History shows that we got lucky during the Cold War. We can slightly update towards:
Current events are important.
Current events are more likely after a Cold War.
Nuclear winter would settle the universe’s fate.
The news show that ours is the era of inadequate AI alignment theory. We can moderately update towards being in a position to affect that.
i feel like (2)/(3) is about “what does (the altruistic part of) my utility function want?” and 4 is “how do i decision-theoretically maximize said utility function?”. they’re different layers, and ultimately it’s (2)/(3) we want to maximize, but maximizing (2)/(3) entails allocating some of the future lightcore to (4).
I think that (3) does create strong incentives right now—at least for anyone who assumes [without any special prejudice given to existing people] amounts to [and it’s fine to disassemble everyone who currently exists if it’s the u/v/h/g/etc maximising policy]. This seems probable to me, though not entirely clear (I’m not an optimal configuration, and smoothly, consciousness-preservingly transitioning me to something optimal seems likely to take more resources than unceremoniously recycling me).
Incentives now include:
Prevent (3) happening.
To the extent that you expect (3) and are selfish, live for the pre-(3) time interval, for (3) will bring your doom.
On (4), “This solution obviously creates the best incentives for current agents” seems badly mistaken unless I’m misunderstanding you.
Something in this spirit would need to be based on a notion of [expected social value], not on actual contributions, since in the cases where we die we don’t get to award negative points.
For example, suppose my choice is between: A: {90% chance doom for everyone; 10% I save the world} B: {85% chance doom for everyone; 15% someone else saves the world}
To the extent that I’m selfish, and willing to risk some chance of death for greater control over the future, I’m going to pick A under (4). The more selfish, reckless and power-hungry I am, and the more what I want deviates from that most people want, the more likely I am to actively put myself in position to take an A-like action.
Moreover, if the aim is to get ideal incentives, it seems unavoidable to have symmetry and include punishments rather than only [you don’t get many resources]. Otherwise the incentive is to shoot for huge magnitude of impact, without worrying much about the sign, since no-one can do worse than zero resources.
If correct incentives were the only desideratum, I don’t see how we’d avoid [post-singularity ‘hell’ (with some probability) for those who’re reckless with AGI]. For any nicer approach I think we’d either be incenting huge impact with uncertain sign, or failing to incent large sacrifice in order to save the world.

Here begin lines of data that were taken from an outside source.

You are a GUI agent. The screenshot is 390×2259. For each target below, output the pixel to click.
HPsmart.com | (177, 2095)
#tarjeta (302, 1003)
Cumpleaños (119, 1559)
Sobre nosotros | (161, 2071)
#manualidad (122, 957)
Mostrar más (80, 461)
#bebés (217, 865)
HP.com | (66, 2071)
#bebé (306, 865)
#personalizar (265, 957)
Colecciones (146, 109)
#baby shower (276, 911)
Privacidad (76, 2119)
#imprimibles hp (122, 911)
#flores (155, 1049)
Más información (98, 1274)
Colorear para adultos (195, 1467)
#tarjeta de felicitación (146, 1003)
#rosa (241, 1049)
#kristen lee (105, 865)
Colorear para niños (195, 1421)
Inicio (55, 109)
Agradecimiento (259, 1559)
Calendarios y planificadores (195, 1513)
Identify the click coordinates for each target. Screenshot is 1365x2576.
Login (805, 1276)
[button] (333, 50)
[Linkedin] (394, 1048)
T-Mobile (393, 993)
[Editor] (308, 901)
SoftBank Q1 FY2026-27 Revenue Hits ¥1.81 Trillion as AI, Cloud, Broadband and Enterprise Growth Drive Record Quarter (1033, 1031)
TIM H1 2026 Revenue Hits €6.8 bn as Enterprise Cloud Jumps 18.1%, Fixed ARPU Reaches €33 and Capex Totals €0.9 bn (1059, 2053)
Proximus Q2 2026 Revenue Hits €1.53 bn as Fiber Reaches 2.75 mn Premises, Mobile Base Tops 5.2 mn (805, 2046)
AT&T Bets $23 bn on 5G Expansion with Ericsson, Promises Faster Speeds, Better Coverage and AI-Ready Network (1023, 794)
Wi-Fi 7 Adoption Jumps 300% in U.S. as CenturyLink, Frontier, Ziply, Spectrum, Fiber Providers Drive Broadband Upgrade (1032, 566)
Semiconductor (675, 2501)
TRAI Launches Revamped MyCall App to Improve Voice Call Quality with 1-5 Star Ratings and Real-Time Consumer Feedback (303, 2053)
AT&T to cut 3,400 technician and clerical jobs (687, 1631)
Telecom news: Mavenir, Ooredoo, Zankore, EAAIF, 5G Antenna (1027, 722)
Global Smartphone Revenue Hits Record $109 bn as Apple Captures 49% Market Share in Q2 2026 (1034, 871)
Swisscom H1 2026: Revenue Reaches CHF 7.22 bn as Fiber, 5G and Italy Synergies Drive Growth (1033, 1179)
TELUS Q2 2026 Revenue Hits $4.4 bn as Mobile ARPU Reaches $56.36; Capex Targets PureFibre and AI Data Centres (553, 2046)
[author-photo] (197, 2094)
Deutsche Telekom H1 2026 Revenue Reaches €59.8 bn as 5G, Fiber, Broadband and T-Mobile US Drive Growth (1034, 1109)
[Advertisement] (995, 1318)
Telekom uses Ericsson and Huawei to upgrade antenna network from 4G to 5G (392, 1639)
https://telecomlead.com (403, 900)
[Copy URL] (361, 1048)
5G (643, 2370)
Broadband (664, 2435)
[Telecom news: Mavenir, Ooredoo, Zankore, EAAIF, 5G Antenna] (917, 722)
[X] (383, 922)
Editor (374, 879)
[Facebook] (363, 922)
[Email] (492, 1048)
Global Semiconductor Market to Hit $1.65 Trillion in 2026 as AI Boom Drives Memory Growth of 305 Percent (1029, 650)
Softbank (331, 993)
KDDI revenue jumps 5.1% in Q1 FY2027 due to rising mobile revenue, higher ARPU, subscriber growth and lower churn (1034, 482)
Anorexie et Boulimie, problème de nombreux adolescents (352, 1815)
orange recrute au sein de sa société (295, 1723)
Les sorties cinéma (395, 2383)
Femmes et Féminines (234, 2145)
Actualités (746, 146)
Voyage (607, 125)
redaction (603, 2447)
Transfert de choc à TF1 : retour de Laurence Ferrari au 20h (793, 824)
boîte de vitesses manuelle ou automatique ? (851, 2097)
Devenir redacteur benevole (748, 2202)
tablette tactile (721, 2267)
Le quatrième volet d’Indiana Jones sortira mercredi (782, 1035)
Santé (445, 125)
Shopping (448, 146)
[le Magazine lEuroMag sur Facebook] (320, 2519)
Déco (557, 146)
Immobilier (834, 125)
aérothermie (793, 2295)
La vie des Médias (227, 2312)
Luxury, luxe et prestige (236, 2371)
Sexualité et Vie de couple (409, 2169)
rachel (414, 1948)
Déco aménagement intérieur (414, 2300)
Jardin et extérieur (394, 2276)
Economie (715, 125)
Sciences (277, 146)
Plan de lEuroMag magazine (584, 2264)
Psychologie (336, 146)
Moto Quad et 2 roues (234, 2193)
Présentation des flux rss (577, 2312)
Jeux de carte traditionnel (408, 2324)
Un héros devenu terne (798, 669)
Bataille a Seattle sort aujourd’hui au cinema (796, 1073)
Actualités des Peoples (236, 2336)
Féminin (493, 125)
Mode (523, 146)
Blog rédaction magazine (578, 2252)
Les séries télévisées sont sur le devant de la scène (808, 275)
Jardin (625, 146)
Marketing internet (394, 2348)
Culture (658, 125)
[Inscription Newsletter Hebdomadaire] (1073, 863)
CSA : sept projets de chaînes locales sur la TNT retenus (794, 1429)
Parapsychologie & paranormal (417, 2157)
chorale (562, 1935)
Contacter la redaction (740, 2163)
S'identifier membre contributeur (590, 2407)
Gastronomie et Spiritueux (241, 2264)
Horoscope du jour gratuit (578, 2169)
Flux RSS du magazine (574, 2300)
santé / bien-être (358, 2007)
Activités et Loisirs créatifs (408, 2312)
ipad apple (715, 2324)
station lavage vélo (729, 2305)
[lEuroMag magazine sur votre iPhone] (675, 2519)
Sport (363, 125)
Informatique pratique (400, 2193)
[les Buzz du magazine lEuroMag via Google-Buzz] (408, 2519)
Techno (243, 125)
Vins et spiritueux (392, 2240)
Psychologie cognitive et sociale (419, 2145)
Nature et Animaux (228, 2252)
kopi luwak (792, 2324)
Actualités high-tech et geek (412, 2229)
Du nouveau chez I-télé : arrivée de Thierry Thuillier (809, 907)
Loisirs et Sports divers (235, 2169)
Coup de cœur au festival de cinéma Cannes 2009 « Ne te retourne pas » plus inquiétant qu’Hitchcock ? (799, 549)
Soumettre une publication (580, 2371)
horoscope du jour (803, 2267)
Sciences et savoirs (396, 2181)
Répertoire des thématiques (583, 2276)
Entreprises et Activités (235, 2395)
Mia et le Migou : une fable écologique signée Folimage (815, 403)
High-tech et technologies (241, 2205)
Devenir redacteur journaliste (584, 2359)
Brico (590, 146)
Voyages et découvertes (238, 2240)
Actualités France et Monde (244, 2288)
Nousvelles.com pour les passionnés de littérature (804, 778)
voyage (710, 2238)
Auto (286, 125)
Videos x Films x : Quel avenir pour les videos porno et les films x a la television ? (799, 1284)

Perhaps the latter is best?? I.e. cap the max resources for any individual at a fairly low level, so that e.g. [this person was in the top percentile of helpfulness] and [this person saved the world] might get you about the same resource allocation. It has the upsides both of making ‘hell’ less necessary, and of giving a lower incentive to overconfident people with high-impact schemes. (but still probably incents particularly selfish people to pick A over B)
If correct incentives were the only desideratum, I don’t see how we’d avoid [post-singularity ‘hell’ (with some probability) for those who’re reckless with AGI].
(some very mild spoilers for yudkowsky’s planecrash glowfic (very mild as in this mostly does not talk about the story, but you could deduce things about where the story goes by the fact that characters in it are discussing this))
[edit: links in spoiler tags are bugged. in the spoiler, “speculates about” should link to here and “have the stance that” to here]
“The Negative stance is that everyone just needs to stop calculating how to pessimize anybody else’s utility function, ever, period. That’s a simple guideline for how realness can end up mostly concentrated inside of events that agents want, instead of mostly events that agents hate.”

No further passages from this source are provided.